# TASK INSTRUCTIONS:
From first line to last, retype the data exactly.

(SOURCE DATA)

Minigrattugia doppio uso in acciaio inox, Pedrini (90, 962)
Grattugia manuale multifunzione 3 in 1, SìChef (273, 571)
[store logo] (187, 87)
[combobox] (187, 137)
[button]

(End SOURCE DATA)

# ANSWER SPACE:
Minigrattugia doppio uso in acciaio inox, Pedrini (90, 962)
Grattugia manuale multifunzione 3 in 1, SìChef (273, 571)
[store logo] (187, 87)
[combobox] (187, 137)
[button]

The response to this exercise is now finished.